In the charts below I have taken the calculated value for SAAS and subtracted 2, in order to better visualize the difference between a buyer’s market and a seller’s market. Using this method, negative SAAS values indicate a seller’s market, while positive values indicate a buyer’s market.
King County’s overall SAAS jumped back above the “balanced” level, coming in at 2.10 for December (November was 1.52). 9 of 30 areas came in below 1.75 as seller’s markets, 12 of 30 came in above 2.25 as a buyer’s market, and the remaining 9 were more or less balanced between 1.75 and 2.25.
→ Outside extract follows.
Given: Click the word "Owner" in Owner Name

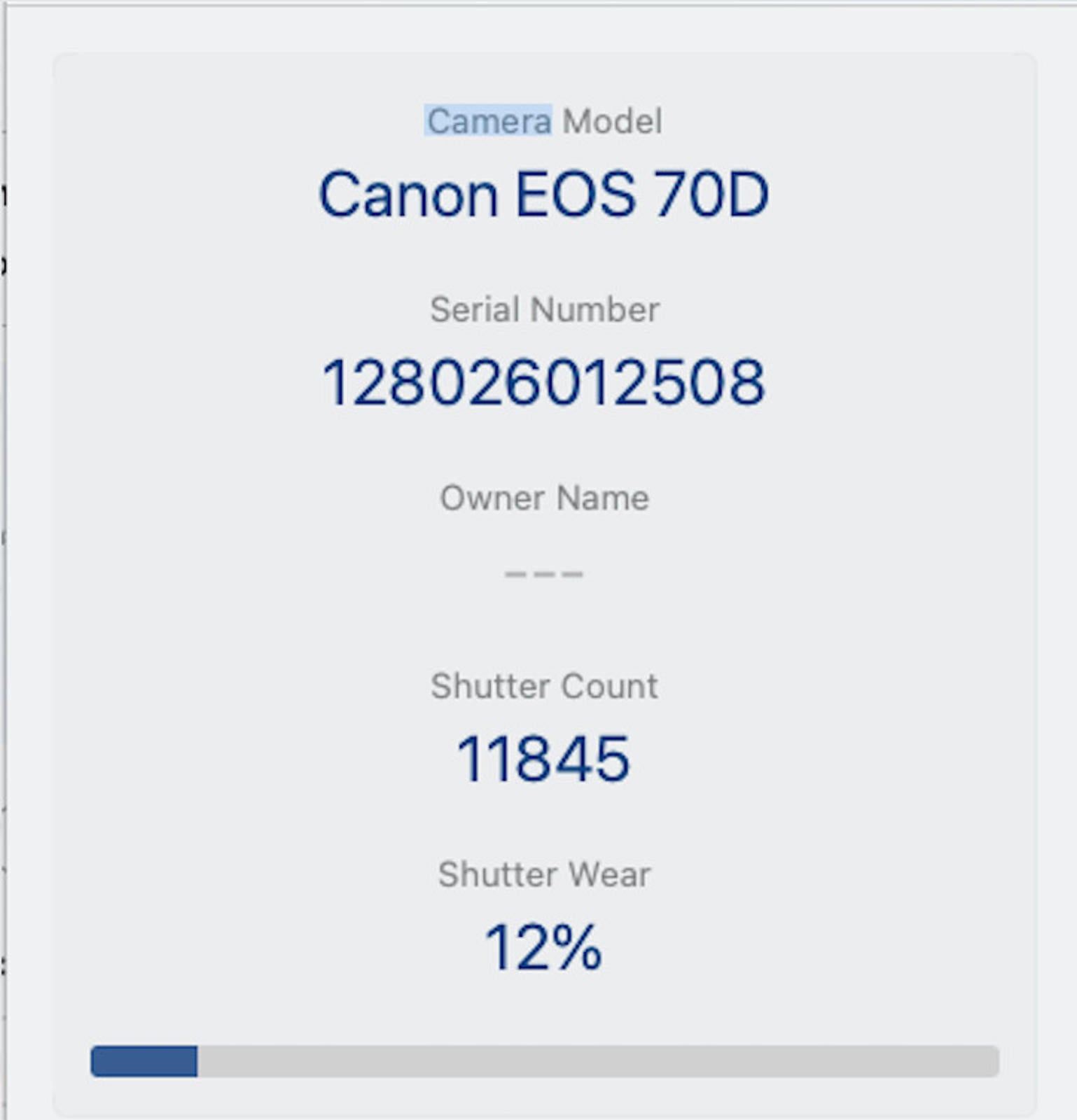Looking at the screenshot, I should pos(492,498).

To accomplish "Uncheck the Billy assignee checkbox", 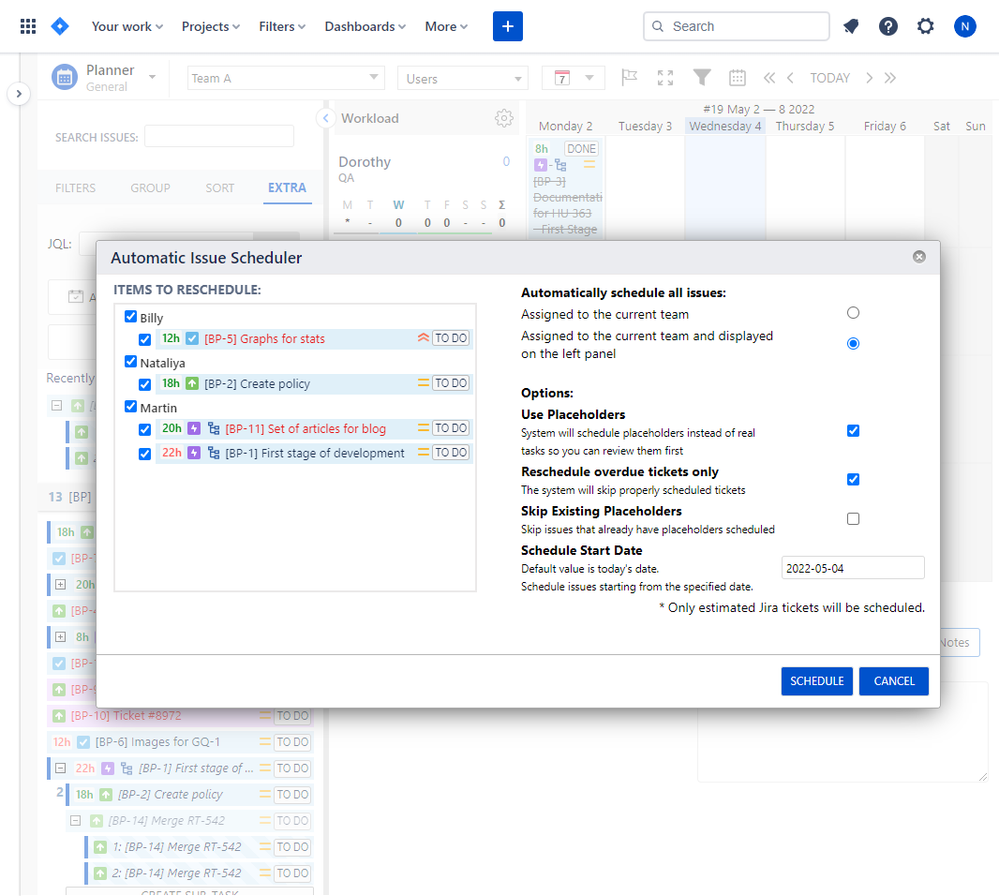I will coord(131,317).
Hit the jump for the rest of this month’s interactive charts and commentary.
Here’s a year-over-year comparison for each NWMLS neighborhood.
Only a few areas came in as stronger buyers’ markets than December 2008, with 11 markets flipping from buyers’ markets last year to sellers’ markets this year.
Lots of neighborhoods ticked up from November to December, despite the seasonal adjustment inherent in the SAAS calculation. The fake expiration of the tax credit is probably to blame there.
The three toughest markets for sellers were Downtown Seattle condos (701) at 4.8, Jovita / West Hill Auburn (100) at 4.0, and Des Moines / Redondo (120) at 3.8.
The three best markets for sellers as of last month were Queen Anne / Magnolia (700) at 1.3, Skyway (360) at 1.4, and West Bellevue (510) at 1.5.